Most termite species are grass & debris feeders, and these are not usually pests of buildings. Some species eat cellulose, starches & sugars, which they obtain from wood. Termites obtain their protein from fungi that grow in and on the surface of wood, usually in moist soil situations or in the confines of the colony (which are also moist).
In general, termites prefer warm, moist conditions, so they may be found in the basement or in between floors of buildings, near plumbing leaks or faulty roofing, in or around moist soil, around scrap-wood piles, etc.
Termites go through the developmental stages of egg, nymph & adult. The nymphs become either workers, soldiers or reproductives (‘alates’).
The developmental period may take up to 2-4 months depending on food availability, temperature and the vigour of the colony. A colony requires 2-5 years before it has sufficient strength in numbers to seriously damage timber of a building. Depending on the species, however, the damage can occur a lot sooner. Termites exist in a colony of several ‘forms’ or castes, each with a specific function related to the survival and maintenance of the colony.
Queen: as a fully winged alate, the queen leaves the original colony during colonising to set up new colonies with the king. The queen’s main role is reproduction, but in the early stages the queen and king work together to tend to their young until the workers are numerous enough to take over these nursery duties. In some species the queen may have a life span of up to 20yrs. Macropterous queens are the primary queens who set up the colony with the king, and are more prolific, producing many more eggs and young than the supplementary queens (neotenics), which are originally reproductives selected to replace the dead or degenerated primary queen. Since neotenics do not produce as many eggs as the primary queen, many may be selected to perform this task simultaneously.
King: the original king, along with the queen, tends the young during the early life of the colony. He fertilises the queen from time to time and, like the queen, is long-lived. Supplementary kings may also be formed for similar reasons as the selection of supplementary queens.
Workers: usually constitute the greatest number of individuals in a colony. They do the work of the colony: gathering food, feeding the young, repairing damage, tending & feeding the queen.
Soldiers: are darker and larger than workers. Their main function is to defend the colony against invaders such as ants and other insects. There are two main types of soldiers: the mandibulate (well-developed jaws) and the nasute (has a snout-like head with tiny mouthparts beneath).
Reproductives: are the sexual forms of a colony – the future kings & queens of colonies yet to be established. They are darker than workers & soldiers and are able to resist the outside environment more effectively.
Most prevention procedures must be carried out by professional pest controllers in order to be effective. There are methods of control, however, that can be carried out around the home in order to reduce the risk of attack. These include:
- Making sure all plumbing and pipe leaks are repaired.

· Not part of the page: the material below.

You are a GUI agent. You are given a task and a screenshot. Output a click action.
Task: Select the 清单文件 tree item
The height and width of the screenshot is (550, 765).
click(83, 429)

- Repairing any roof damage which may create damp areas suitable for termites.
- Good ventilation will deter termites, which require humidity and warmth for survival and breeding.
- Removing any scrap wood from in or around the foundations of the home.
- Using timber which show varying degrees of resistance to most termite species. These include: American redwood, Black bean (heartwood), Bloodwood, Jam acacia, River red gum, Southern cypress (USA), White cypress pine.
These methods will only reduce the risk of possible attack, for there are many species of termites, each with its own specific method of prevention (usually carried out by professional pest controllers).